- [WHAT IS EXPECTED] According to the text on staff augmentation misclassification below, how much can misclassified staff augmentation workers in an SOW cost compared with correct classification?

- [TEXT PASSAGE]

During ongoing discussions with CWS Council members (buyers of contingent labor), we continue to see various levels of concern when they are trying to sort out why roles that should be classified as staff augmentation are set up as statement of work and/or other risky engagement classifications. Based on those conversations, we have identified common themes that are present when such misclassification occurs. Here are some of those common elements that drive staff augmentation misclassification.
Organizational Head Count Restrictions and/or Hiring Freezes
Enterprise buyer organizations can and often do receive mandates to freeze or reduce head count. There are so many factors which can drive these mandates, but a dirty little secret is most organizations do not “count” SOW workers as head count. In these cases, business managers can and often do utilize SOWs to continue to get work completed. Engagement managers can find SOW as a way to hide head count when the workers are truly staff augmentation/FTE types. The results for the enterprise buyer organizations can be very costly. There is evidence that misclassified staff augmentation workers in an SOW can cost two times to as much as 10 times what the cost would have been had they been correctly classified.
Difficulty in Engaging the CW Program
We seem to have over-medicated the CW engagement process to mitigate misunderstood risk and co-employment ghosts along with a heavy emphasis on cost controls. As a result, the process for engagement managers is often taxing, overwhelming and complex while missing the mark on an efficient and quality client experience. For instance, it is common for CW programs to require managers to undertake 10-plus process steps to get a contingent worker resource vetted and onboarded.
Using an SOW and/or outsourcing the requirements to an SOW provider can help alleviate the initial level of effort required of the engagement manager. Although the SOW requirements are not always written well by the manager and the provider, and thus can lead to more work later, the perceived immediate relief a manager feels by taking this path can be substantial.

- [EXERCISE DATA]
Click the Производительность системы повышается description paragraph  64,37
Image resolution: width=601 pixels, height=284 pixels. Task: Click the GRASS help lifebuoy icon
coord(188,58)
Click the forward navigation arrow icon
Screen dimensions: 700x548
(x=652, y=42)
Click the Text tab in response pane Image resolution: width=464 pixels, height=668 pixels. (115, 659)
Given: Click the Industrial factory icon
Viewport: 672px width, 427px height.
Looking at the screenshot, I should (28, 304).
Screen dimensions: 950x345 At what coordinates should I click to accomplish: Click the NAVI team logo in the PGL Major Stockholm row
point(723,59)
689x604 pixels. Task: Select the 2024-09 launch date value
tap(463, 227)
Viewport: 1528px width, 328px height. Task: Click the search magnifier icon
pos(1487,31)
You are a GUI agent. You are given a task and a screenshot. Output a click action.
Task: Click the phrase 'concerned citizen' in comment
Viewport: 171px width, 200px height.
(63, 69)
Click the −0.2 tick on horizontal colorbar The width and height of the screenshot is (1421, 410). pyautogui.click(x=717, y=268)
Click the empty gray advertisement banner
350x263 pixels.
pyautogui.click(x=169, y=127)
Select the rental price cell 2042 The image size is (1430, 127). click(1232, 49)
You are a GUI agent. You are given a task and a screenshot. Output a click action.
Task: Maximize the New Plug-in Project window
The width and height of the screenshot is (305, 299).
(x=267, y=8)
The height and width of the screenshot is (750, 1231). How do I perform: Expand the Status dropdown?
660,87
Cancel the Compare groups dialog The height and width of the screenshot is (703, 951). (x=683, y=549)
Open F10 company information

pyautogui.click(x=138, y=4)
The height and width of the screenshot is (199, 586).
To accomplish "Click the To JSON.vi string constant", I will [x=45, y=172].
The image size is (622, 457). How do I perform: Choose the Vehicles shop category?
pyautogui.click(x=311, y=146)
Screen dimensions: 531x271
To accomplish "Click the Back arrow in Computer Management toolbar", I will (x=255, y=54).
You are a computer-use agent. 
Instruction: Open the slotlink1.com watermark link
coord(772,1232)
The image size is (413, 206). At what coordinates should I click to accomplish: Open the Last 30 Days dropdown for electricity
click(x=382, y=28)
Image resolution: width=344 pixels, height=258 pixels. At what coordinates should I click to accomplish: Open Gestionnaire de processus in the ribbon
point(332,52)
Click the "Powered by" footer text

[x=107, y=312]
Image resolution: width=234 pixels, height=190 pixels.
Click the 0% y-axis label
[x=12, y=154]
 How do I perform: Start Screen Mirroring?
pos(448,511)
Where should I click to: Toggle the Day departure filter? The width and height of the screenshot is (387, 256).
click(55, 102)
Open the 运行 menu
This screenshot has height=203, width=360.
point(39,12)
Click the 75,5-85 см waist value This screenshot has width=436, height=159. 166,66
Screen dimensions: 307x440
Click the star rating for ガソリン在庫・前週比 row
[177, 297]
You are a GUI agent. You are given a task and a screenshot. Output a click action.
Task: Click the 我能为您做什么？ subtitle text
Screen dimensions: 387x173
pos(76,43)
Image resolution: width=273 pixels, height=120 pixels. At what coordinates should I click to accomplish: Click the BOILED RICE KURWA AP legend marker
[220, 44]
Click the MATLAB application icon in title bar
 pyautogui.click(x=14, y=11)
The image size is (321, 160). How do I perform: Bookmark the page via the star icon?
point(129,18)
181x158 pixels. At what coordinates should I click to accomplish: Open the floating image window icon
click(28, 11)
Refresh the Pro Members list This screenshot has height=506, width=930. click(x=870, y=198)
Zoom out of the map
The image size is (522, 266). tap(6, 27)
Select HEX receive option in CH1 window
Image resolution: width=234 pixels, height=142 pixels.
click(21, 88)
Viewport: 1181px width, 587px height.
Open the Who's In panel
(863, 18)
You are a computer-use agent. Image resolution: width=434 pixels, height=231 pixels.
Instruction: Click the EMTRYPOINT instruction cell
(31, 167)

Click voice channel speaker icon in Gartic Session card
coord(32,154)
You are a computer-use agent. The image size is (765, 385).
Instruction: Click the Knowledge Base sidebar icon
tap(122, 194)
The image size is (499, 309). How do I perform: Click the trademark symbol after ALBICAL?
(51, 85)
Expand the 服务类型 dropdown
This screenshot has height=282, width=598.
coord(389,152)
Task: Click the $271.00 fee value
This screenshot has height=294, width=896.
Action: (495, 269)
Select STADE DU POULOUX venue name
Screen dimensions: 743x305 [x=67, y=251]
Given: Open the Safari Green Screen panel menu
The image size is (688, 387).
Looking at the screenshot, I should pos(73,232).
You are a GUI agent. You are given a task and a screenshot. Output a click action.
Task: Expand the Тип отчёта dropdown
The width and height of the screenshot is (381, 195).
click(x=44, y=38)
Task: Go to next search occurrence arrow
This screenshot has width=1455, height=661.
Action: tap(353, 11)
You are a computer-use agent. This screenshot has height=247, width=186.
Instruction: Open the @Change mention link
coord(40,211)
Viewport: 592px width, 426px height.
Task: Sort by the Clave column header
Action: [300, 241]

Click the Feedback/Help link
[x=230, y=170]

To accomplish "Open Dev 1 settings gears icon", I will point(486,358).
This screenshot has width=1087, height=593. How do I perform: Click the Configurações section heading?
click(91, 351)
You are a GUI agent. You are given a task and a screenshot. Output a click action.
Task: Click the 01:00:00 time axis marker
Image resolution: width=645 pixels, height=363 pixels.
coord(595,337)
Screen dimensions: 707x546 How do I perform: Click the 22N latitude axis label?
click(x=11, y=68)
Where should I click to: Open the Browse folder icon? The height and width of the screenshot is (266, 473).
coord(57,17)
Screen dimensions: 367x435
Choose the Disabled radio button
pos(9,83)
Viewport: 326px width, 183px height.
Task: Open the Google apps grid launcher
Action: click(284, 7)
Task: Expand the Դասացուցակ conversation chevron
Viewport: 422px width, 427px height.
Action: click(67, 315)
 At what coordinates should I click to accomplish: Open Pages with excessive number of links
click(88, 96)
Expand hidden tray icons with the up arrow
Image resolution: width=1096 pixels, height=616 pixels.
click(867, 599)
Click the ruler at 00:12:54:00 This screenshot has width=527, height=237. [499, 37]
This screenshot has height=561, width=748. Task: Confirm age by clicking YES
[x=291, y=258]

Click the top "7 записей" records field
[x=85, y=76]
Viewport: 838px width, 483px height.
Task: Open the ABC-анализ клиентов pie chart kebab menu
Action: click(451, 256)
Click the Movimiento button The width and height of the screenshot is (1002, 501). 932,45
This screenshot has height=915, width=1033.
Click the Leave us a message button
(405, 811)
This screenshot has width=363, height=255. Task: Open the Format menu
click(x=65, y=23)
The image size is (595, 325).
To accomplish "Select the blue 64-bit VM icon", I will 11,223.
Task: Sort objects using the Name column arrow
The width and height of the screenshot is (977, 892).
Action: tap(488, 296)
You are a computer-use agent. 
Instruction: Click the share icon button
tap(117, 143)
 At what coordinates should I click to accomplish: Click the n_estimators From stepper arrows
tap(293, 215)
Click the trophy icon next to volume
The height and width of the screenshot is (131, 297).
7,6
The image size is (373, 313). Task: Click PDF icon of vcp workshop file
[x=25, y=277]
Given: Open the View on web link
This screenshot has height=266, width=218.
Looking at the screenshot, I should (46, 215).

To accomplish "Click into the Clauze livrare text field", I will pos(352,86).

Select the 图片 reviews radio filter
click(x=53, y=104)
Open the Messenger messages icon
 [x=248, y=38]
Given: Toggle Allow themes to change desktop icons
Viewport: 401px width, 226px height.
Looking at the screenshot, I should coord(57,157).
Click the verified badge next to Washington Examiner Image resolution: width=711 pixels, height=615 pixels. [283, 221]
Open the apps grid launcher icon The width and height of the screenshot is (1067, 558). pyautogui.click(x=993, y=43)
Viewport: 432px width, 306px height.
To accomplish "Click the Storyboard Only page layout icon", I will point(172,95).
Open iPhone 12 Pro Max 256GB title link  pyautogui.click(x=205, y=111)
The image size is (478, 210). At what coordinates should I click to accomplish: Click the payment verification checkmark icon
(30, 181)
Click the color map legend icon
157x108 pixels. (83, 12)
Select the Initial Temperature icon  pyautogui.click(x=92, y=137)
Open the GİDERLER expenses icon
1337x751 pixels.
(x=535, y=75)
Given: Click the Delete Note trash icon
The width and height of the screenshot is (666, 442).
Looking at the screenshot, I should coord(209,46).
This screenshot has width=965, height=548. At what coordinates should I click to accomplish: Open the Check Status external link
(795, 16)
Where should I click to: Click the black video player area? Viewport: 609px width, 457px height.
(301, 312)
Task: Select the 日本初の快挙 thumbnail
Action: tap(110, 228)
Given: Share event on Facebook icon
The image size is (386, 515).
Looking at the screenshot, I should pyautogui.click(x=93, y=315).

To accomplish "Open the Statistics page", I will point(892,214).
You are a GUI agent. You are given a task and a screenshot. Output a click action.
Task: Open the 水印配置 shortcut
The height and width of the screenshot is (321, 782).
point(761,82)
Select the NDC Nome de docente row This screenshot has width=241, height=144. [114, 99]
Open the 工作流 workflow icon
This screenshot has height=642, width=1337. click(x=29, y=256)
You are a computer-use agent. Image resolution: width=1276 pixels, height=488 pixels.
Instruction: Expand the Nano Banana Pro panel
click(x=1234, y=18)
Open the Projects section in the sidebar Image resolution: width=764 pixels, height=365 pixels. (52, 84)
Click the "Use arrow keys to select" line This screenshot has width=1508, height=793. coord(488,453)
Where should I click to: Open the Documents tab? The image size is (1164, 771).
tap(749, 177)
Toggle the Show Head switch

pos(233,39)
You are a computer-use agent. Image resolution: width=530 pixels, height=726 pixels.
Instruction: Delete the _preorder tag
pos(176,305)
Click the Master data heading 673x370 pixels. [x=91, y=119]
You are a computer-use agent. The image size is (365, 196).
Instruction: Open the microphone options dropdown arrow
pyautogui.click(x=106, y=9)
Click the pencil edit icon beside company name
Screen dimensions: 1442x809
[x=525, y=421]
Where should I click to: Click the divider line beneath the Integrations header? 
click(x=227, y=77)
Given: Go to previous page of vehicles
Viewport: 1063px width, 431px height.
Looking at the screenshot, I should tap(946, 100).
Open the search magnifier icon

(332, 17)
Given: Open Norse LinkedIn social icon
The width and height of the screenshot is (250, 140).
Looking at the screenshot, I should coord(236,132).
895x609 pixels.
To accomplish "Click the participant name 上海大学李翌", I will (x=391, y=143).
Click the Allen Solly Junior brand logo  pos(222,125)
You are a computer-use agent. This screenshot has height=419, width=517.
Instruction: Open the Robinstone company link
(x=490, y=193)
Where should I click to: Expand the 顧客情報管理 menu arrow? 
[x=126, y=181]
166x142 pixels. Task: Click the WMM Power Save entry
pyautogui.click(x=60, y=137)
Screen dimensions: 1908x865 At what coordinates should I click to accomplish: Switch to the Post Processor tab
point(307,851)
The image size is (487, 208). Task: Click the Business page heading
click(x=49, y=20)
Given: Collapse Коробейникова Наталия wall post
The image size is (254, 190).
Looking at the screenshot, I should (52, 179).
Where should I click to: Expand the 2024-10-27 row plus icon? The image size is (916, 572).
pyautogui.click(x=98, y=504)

- [RESPONSE TO THE TASK] From two times to as much as 10 times what they would have cost if correctly classified.